Western blot analysis of cleaved caspase-3 protein [19]

Equal amounts of proteins from lung homogenates were heat-denatured in Laemmli sample buffer with 2-mercaptoethanol (5%), resolved in 15% SDS-PAGE gel and transferred to nitrocellulose membranes (Thermoscientific, Rockford, IL, USA).
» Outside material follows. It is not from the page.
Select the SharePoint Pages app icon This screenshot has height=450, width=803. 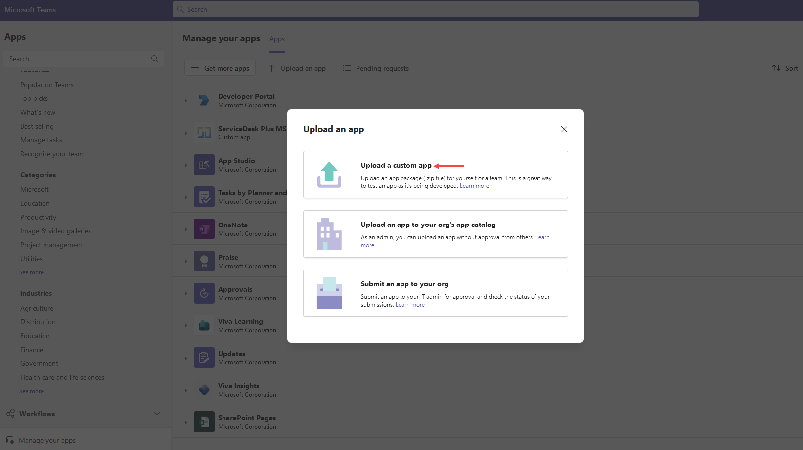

Next, blots were blocked with 5% PBS-nonfat dry milk for 1 h at room temperature and then incubated with a rabbit monoclonal anti-active caspase-3 (cleaved) primary detection antibody (1:1000) (9661 Cell Signaling Technology, Danvers, MA, USA) overnight at 4 °C. After thoroughly washing with PBS 0.05% Tween-20, membranes were incubated for 2 h at room temperature with a goat anti-rabbit HRP-conjugated secondary antibody (1:5000) (Thermo Scientific, Rockford, IL). Cleaved caspase-3 immunoreactivity was visualized by enhanced chemiluminescence (SuperSignal™ Pico Chemiluminescent Substrate kit; Thermo Scientific, Rockford, IL, USA). C-DiGit Blot Scanner (Li-Cor, Lincoln, NE, USA) was used to image chemiluminescent signals by scanning. Densitometric analysis was performed using the ImageJ software version 1.46 m (NIH, Bethesda, MD). β-tubulin was used to control for equal loading.